The Australian Parliament could raise concerns that ASX, as part of a combined ASX-SGX entity, became less efficient. The market currently assigns a 53% probability of completion to the deal.

The merger requires amendments to the Corporations Act which must be passed by Parliament.

  • Foreign Acquisitions and Takeovers Act of 1975 (FATA): the treasurer may block the acquisition of shares in Australian companies by foreigners if this could be deemed contrary to Australia's "national interest". SGX plans to submit an application to the Foreign Investment Review Board (FIRB) by late January 2011 requesting the Board to approve the proposed merger. The FIRB can block the merger outright if it considers it against Australia's interests. The Australian Treasurer who has to approve the transaction can also impose conditions to grant his approval.
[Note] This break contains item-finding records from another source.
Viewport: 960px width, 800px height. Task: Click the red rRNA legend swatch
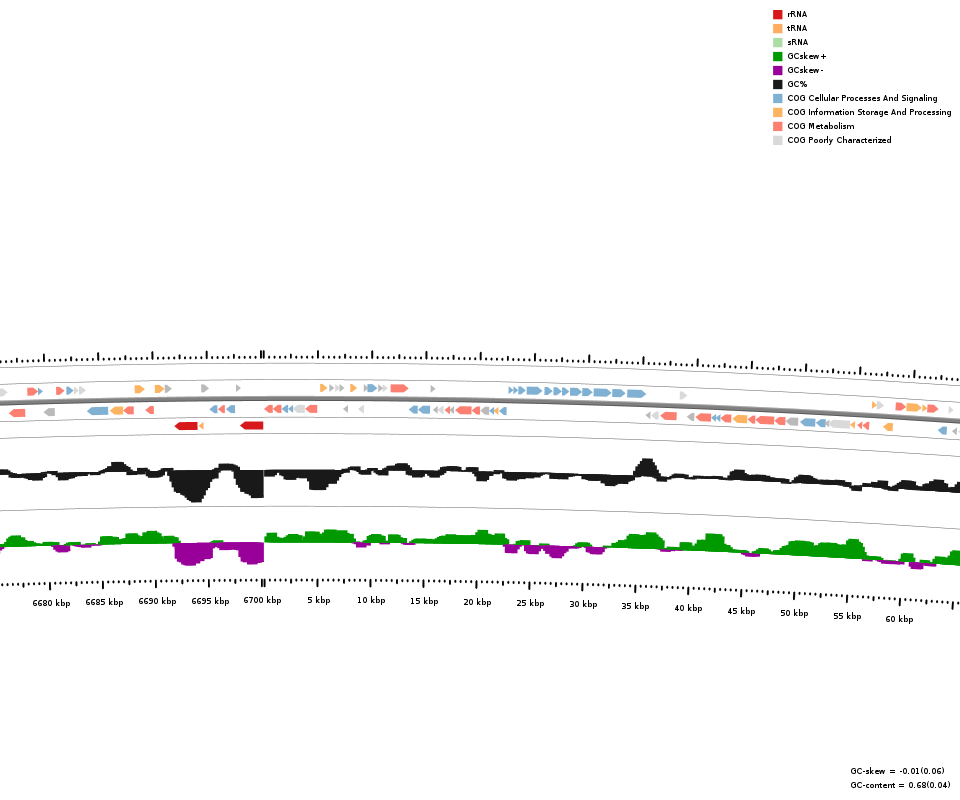(777, 14)
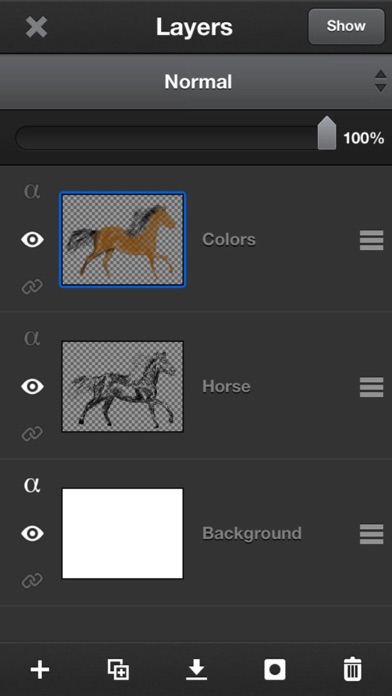
Task: Toggle alpha lock on Background layer
Action: pos(32,485)
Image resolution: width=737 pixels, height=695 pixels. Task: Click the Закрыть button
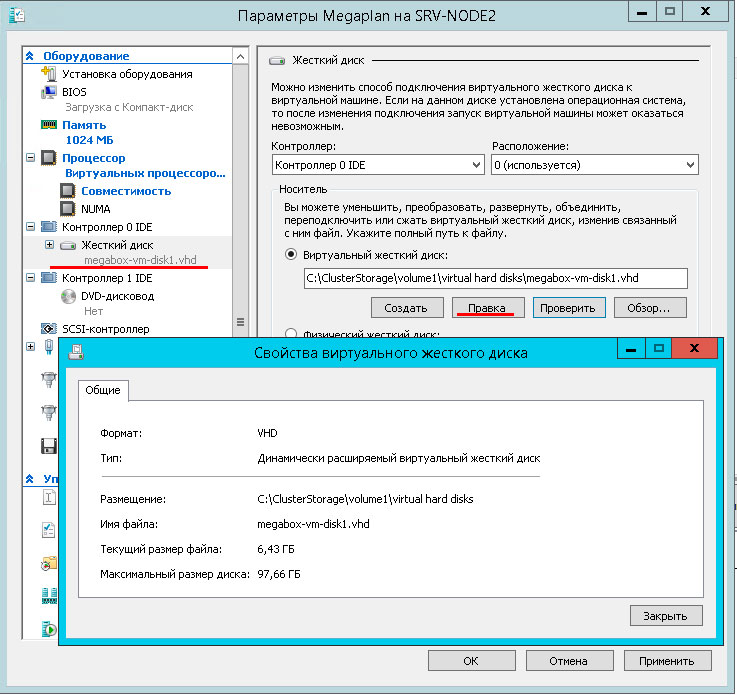coord(666,615)
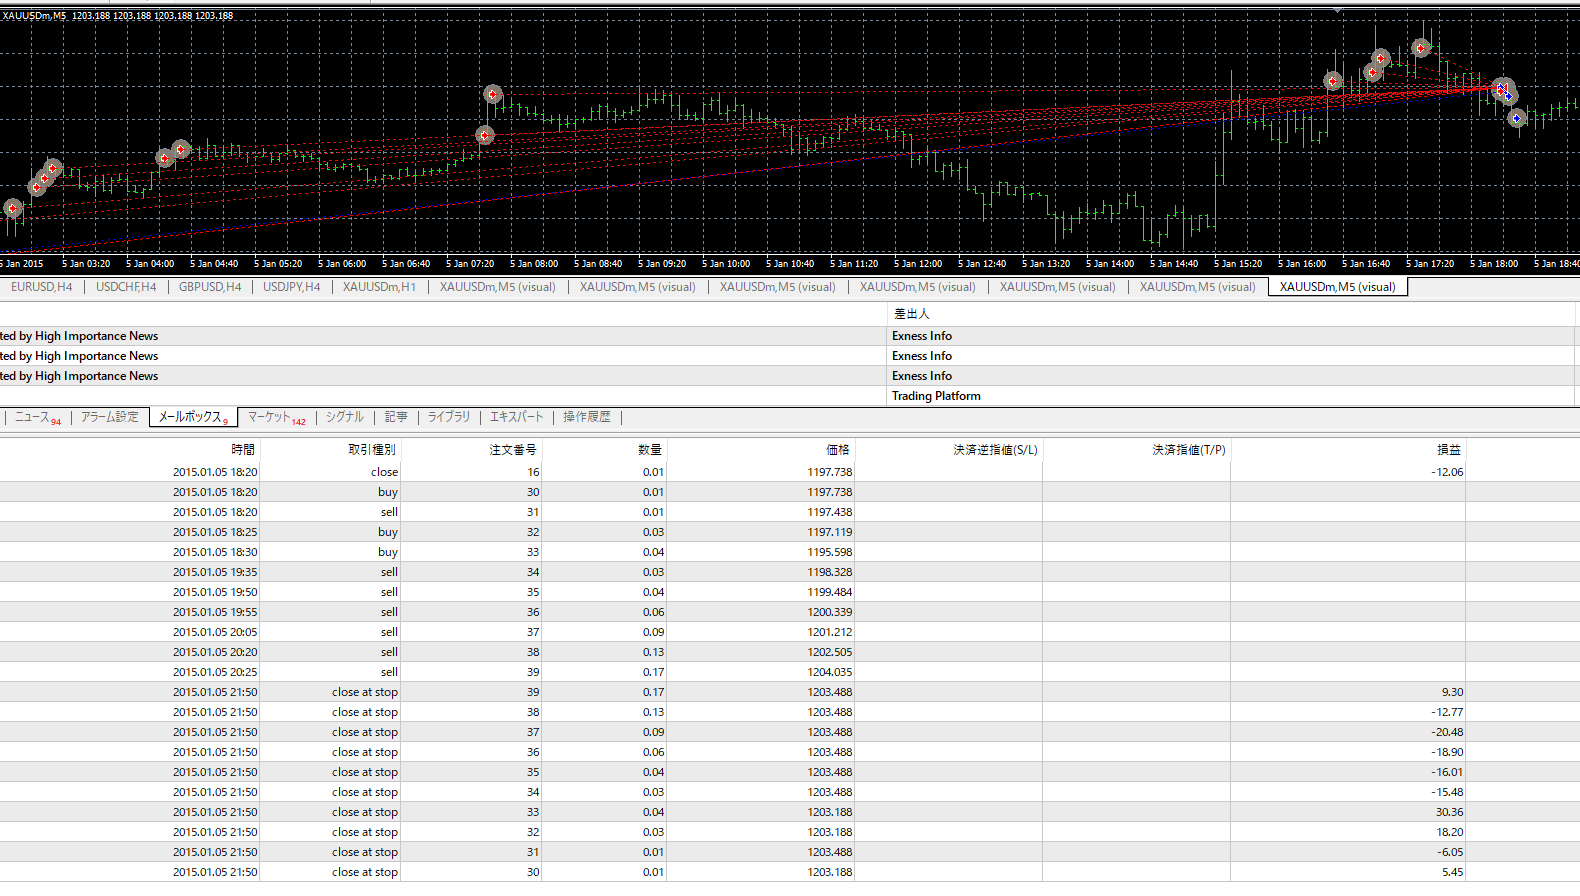This screenshot has height=896, width=1580.
Task: Click the highest red trade marker near 17:20
Action: [1421, 48]
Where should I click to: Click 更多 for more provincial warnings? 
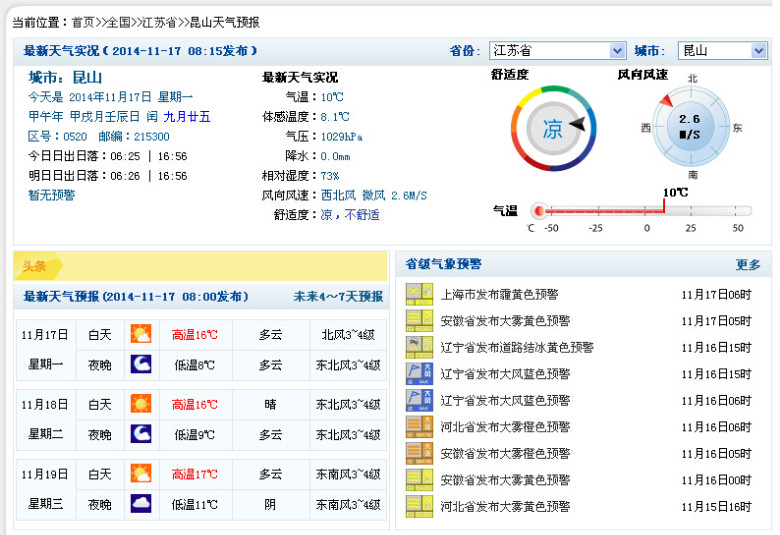click(x=748, y=265)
  • Corporations Act of 2001, Part 7.4, Division 1, limits to 15% the ownership of ASX shares. The Australian Parliament will have to remove the limit to allow SGX to acquire ASX and here is where we believe the merger faces its biggest hurdle.
  • Opposition leader Tony Abbot said he had "legitimate concerns" about the merger and the opposition Treasury Spokesman Joe Hockey (the Treasury also has to sign-off the deal) said he would not support the merger unless it could be shown that it was in Australia's best interest. Mr. Hockey called the ASX a "signature monopoly" used to promote Australia as a financial centre. Independent Representative Bob Katter called the deal "lunacy on a grand scale" and said he intended to block the proposal. The Green party also opposes the merger citing Singapore's poor human rights policies as well as their concerns over national interests.